Timothée n'est pas complaisant. Les autoportraits décalés, décadrés, pas frais, matinaux, nocturnes, noctambules, ancrent dans une temporalité, mise en base, les données de sa vie. Ses trajets, ses amis, le métro, la bouffe, l'argent, les « pots » - les « pots » tout dépend de l'accent que l'on donne au mot clé qui permettra d'indexer le moment imagé. Tous ces temps morts sont visibles. Le quotidien dessine l'empreinte d'une mémoire fixe décomposée en pixels. « ne pas faire de jolies photos ». L'esthétique de ces images est niée ou, si elle existe, elle se définie dans sa négation. « Prendre en photo tout acte d'écriture manuscrite ». Voilà le mot qui s'écrit aussi sur l'écran numérique grâce auquel il mesure « les interactions » avec tout être vivant et tout objet.
L'exposition de cette « mémoire active », comme l'a définit Rolin, n'est pas une sociologie de la vie de Timothée, mais peut-être le résumé impressionniste de l'appréhension qui l'aide à la tempérer. Les images fixes montées en une vidéo de cinquante minutes ont le rythme effréné et le souffle du temps qui passe. Certaines images arrivent à la mémoire avec un temps de retard, mais elles sont déjà loin, passées, perdues, évacuées. À peine saisies, seule leur empreinte est encore perceptible. Il y a aussi de l'humour, de la dérision, dans cette mise en perspective. Des détournements, des images télévisuelles qui reprennent ainsi leur flot. Peut-être une certaine perversion, par la mise en réseau de sa mémoire qui intègre ainsi celle des spectateurs. Chacun repartira avec l'impression d'un flux mais aussi les fragments parcellaires qui auront fait écho à des impressions qui leurs sont propres. Cette interactivité du travail de Timothée Rolin devient alors déroutante.

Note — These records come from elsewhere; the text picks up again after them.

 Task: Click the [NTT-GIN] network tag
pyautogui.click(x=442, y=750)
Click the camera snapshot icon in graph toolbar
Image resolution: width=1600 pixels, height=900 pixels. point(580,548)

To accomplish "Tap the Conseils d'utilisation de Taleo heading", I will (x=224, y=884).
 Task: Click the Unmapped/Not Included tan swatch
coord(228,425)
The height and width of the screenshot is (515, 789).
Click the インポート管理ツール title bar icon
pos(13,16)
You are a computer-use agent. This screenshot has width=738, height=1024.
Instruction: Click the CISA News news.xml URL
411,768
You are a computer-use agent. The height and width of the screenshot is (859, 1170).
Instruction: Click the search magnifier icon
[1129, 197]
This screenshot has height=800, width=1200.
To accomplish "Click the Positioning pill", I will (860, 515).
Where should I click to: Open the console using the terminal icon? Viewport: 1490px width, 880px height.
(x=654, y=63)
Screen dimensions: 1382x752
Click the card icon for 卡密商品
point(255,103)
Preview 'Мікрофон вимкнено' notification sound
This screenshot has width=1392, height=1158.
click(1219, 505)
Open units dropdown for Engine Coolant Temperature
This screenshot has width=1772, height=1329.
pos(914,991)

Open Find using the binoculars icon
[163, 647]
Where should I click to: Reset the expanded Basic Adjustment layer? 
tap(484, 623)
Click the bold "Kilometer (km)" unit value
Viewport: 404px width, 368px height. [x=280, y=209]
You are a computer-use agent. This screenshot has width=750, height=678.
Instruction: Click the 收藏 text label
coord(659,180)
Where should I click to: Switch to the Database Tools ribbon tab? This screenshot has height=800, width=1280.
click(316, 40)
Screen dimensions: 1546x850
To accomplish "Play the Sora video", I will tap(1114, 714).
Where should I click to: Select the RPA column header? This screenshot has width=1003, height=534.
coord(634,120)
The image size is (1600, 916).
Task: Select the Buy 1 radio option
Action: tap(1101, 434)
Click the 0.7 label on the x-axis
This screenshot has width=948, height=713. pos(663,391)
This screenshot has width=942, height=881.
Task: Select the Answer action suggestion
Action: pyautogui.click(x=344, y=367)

D'autant plus déroutante que certaines de ses images sont là accrochées sur le mur à côté de l'installation vidéo. Celles-ci sont fixes, plates, et pourtant elles définissent un nouvel itinéraire, une nouvelle appréhension...
D'autant plus déroutantes que certaines de ces images sont aussi visibles sur le site qu'il a conçu. « La coiffeuse » est pour lui la journée la plus aboutie. Les images et les textes, sommaires, qui les accompagnent décrivent pas à pas les moments anodins de ce jour quelconque où il est allé chez le coiffeur. C'est un matin où il ne se bouscule pas particulièrement. « [Il s]'informe. », « Le café est prêt », « Vaisselle terminée », « [Il] serpille », c'est l' « asticage de tous les dangers » dans son appartement, avant qu'il ne file chez la coiffeuse, passe se prendre un sandwich à la boulangerie et que deux de ses amis passent chez lui. [...] la journée s'enfile, image après image... Il en reste encore à découvrir... Il ne s'abstrait pas ce qu'il vit pour le photographier même s'il concède volontiers que cela est devenu constitutif de son identité. Timothée, Rolin ne font qu'un.
Réalisé pour la Copyleft Démo, organisée par Antoine Moreau en janvier 2002, ADaM Project, regroupe les journées de Timothée tout en étant un espace ouvert à la contribution d'autres « histoires parallèles ». Chacun s'ébauche en images. Quarante-trois identités et itinéraires s'affichent ainsi sur AdaM Project, Sara Prince raconte que « C'était mieux hier », à moins que « C'était mieux demain » ? Olivier Seniult veut « ranger la campagne » sans que cela ne perturbe Agnès Beaumale dans « [sa] contemplation ». « C'est donc çà nos vies... » s'interroge Olivier Riquet alors que Car[r]oline de la Chambre des demoiselles, « De nouveau petite », se raconte elle aussi...
La vidéo, les tirages papier, le site, AdaM Project se décline sur de multiples supports. Et pourtant seule la journée intitulée « la coiffeuse » est polymorphe, visible sur les trois supports à la fois. Serait-ce la porte d'entrée, le « centre névralgique », de ce réseau atomisé, imagé, qui recompose la mémoire éclatée, photo-sensible, d'un Timothée quelque peu Rolin ?
Timothée Rolin, « Six mois, création ». [Du 25 octobre au 16 novembre 2002] 1, rue Paul Bert - Saint-Ouen [m° Porte de Clignancourt ou Garibaldi]
L'exposition à « Mains d'œuvres » organisée dans le cadre du Festival Transimages regroupe outre le travail de Timothée Rolin, les œuvres d'Edouard Boyer (Missing, création), Pierre-Jean Giloux (Lebe Wohl, création), Karin Hansson & Asa Andersson (TED, 1998), Eric Maillet (Geometrical abstraction, 2002),Orlan (Self-hybridation, 2001) et Brigitte Zieger (Orna-mental, 2002).